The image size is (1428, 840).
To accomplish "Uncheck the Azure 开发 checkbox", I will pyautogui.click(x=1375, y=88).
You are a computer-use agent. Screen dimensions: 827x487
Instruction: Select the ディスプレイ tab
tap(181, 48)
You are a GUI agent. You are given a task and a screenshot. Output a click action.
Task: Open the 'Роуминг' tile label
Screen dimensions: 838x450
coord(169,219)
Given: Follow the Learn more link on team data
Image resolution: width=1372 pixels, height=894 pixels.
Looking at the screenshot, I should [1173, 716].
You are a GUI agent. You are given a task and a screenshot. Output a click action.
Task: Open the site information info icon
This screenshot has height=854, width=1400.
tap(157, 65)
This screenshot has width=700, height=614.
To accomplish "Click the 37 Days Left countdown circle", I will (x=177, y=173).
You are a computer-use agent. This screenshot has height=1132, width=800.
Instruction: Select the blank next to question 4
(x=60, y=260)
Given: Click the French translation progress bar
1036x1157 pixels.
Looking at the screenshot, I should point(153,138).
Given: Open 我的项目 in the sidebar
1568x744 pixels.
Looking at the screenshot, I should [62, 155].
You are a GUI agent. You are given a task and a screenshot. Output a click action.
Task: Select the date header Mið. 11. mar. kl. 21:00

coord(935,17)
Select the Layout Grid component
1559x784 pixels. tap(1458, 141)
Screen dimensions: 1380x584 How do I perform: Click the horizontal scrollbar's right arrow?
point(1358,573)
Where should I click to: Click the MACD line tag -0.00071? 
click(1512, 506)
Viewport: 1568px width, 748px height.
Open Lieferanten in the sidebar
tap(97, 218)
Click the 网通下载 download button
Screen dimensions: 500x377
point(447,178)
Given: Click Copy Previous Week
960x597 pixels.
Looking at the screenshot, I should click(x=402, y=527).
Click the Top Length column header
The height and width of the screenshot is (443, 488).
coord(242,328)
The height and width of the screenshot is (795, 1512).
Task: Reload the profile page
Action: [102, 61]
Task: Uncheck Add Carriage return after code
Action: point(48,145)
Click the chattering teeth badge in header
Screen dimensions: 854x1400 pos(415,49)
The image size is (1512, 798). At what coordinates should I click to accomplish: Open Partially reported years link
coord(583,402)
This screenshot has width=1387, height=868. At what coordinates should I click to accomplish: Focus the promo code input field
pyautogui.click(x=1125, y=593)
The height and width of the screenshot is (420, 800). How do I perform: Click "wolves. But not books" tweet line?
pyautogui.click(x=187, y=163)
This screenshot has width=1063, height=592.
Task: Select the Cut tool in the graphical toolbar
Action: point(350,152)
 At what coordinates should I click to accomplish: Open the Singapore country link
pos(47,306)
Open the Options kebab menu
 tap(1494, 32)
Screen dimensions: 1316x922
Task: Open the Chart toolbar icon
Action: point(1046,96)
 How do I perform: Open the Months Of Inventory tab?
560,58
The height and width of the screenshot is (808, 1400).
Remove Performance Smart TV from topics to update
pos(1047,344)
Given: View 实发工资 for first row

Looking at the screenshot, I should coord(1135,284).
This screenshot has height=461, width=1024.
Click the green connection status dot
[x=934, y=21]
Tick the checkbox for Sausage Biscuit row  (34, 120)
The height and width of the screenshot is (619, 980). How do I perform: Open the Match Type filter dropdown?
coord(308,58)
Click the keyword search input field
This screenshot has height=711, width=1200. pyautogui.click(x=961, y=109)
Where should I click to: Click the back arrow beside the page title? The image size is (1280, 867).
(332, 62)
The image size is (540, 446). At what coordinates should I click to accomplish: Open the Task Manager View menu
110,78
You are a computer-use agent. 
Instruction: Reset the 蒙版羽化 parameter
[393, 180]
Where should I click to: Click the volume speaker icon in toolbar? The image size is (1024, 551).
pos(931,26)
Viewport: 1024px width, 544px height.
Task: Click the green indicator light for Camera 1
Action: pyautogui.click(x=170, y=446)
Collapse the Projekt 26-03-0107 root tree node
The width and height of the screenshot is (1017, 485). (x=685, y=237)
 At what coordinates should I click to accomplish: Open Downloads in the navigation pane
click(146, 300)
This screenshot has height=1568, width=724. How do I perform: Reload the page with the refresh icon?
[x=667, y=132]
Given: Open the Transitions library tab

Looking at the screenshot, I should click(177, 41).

■ ■ ■ ■

The expected output is each line of the records above that includes the word "will".

ANSWER BOX:
To accomplish "Uncheck the Azure 开发 checkbox", I will pyautogui.click(x=1375, y=88).
To accomplish "Click the 37 Days Left countdown circle", I will (x=177, y=173).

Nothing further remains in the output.